When we are in survival mode, optimal amounts of cortisol -- commonly known as the stress hormone -- can be life saving. But abnormally high or prolonged spikes in cortisol -- like what happens when we are constantly stewing over a problem -- can lead to serious health issues such as weight gain, digestive troubles and high blood pressure.
Now a new study out of the University of Iowa has discovered a possible link between stress hormones and short-term memory loss in older adults. The study, published in the Journal of Neuroscience, revealed that having elevated levels of cortisol -- a natural hormone produced by the adrenal glands -- can result in memory lapses as we grow older.

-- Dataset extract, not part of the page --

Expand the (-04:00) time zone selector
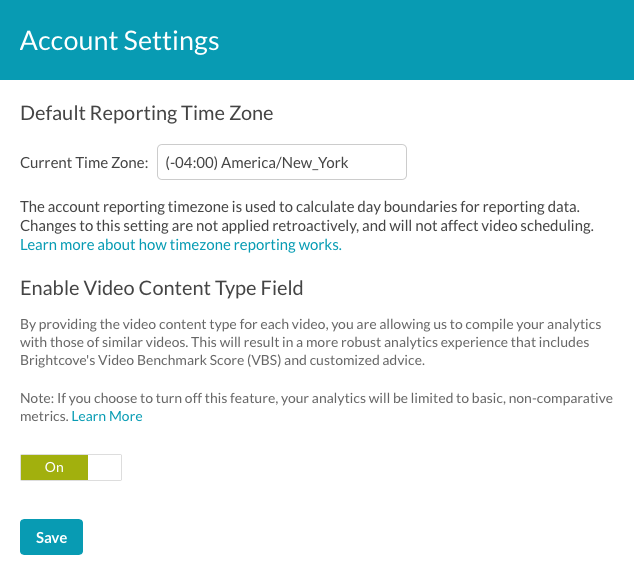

In this study, researchers linked high amounts of cortisol to the gradual loss of synapses in the prefrontal cortex, the region of the brain that houses short-term memory. Synapses are the connections that help us process, store and recall information. And when we get older, repeated and long-term exposure to cortisol can cause them to shrink and disappear.
"Stress hormones are one mechanism that we believe leads to weathering of the brain," Jason Radley, assistant professor in psychology, said in a press release. Like a rock on the shoreline, after years and years it will eventually break down and disappear.
While previous studies have shown cortisol to do the same in other regions of the aging brain, this was the first study to examine its impact on the pre-frontal cortex.
And although preliminary, the findings raise the possibility that a person's short-memory decline may be slowed or prevented by decreasing levels of cortisol, Radley added. That could mean treating people who have naturally high levels of cortisol -- such as those who are depressed or experiencing stress due to a traumatic event.
According to Radley and Rachel Anderson, the paper's lead author, short-term memory lapses related to cortisol start around age 65. That's about the equivalent of 21-month-old rats, which the pair studied to make their discovery.
Still, researchers say it's important to remember that stress hormones represent only one factor when it comes to mental decline and memory loss as we age.
For example, a study out of the University of California found that sleep deprivation is connected with brain degeneration and memory loss in older adults.
When it comes to middle-aged men, another study found that those who drink more than two and a half drinks per day are likely to show signs of memory loss and cognitive decline up to six years sooner than men who are light drinkers or who don't drink.